Tuesday, Mar 02, 2021
1:00 pm PST
View archived lecture here, available for the duration of the Virtual Lecture Series.
NOTE: We recommend watching the panelists’ short films prior to the lecture (though it won’t be necessary to enjoy the conversation). Their works can be seen here: Zameh Omonuwa Hood. (4:55 min) and Yusef Ferguson Rebellion in the Valley (5:44 min). Film contains violence and language, may not be suitable for all audiences.
Atlanta-based filmmakers Zameh Omonuwa and Yusef Ferguson will discuss their films exhibited in the exhibit Common Ground: Artists Reimagining Community.
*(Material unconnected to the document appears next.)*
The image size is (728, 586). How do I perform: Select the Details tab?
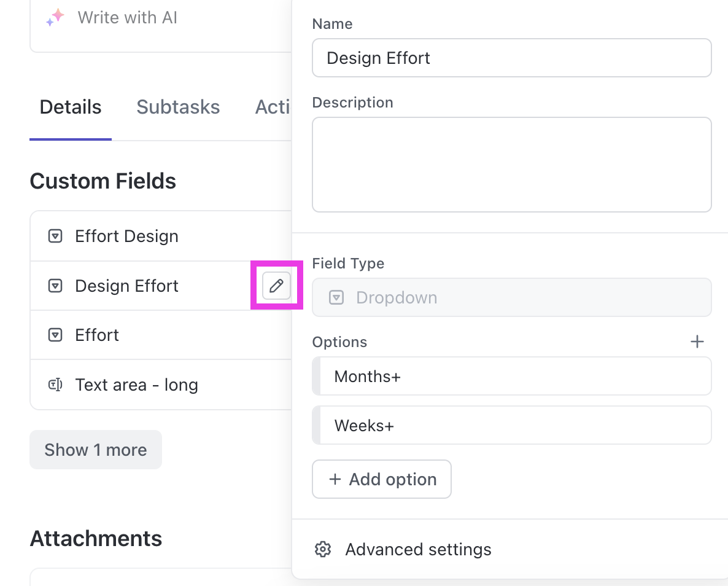click(71, 107)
Omonuwa describes her film Hood. as “an experimental work that follows a White teen and a Black teen as they transfer consciousness by putting on an enchanted hood, and dives into the Black teen’s trauma, fears, hope, and wonder.” Ferguson’s film Rebellion in the Valley interweaves his grandfather’s stories about the Black LA art and film scenes in the 1970s with his intention of honoring filmmakers from this period, beginning with the 1965 Watts Riot.
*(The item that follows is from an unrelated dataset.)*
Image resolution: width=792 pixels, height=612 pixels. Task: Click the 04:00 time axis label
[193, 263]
Yusef Ferguson is a professional Cinematographer and Editor based out of Atlanta, GA. A creative at heart with a passion for storytelling, his work includes corporate content, social justice documentaries, music videos, and art installations. Utilizing filmmaking as a universal language to connect people from various backgrounds and cultures, his work aims to tell the stories of the disenfranchised. This commitment has lead to creating and curating film content that is inventive and challenging, to push the medium forward. He is the lead cinematographer and editor at the also Atlanta-based Tomorrow Pictures Production House.
Zameh Omonuwa is a recent graduate of the Georgia State University School of Film. The College of the Arts at Georgia State University highlighted her as a Feature Filmmaker in the Artistic Voices series in September of 2020, and her film Hood. was featured on Amplify Two, presented by the research project liquid blackness. She continues her work in film production and screenwriting to uplift voices from marginalized communities. She currently resides in Atlanta, GA.
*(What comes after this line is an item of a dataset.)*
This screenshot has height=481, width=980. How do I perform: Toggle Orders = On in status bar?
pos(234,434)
This event was sponsored by the Cal Lutheran Visual Arts Department.
The Common Ground: Artist Reimagining Community multi-part transdisciplinary lecture series pairs an artist and researcher in conversation to discuss concepts of “community” from their disciplines. Adjunct Visual Art Department professor Jennifer Vanderpool, Ph.D. created the programming in conjunction with curating the exhibition. Inspired by mutual aid societies, Vanderpool integrated the participatory strategies of social practice art that organizes communities in debate and collaboration with curatorial activism approaches that challenge the assumptions and erasures of voices in hegemonic narratives to develop Common Ground: Artist Reimagining Community.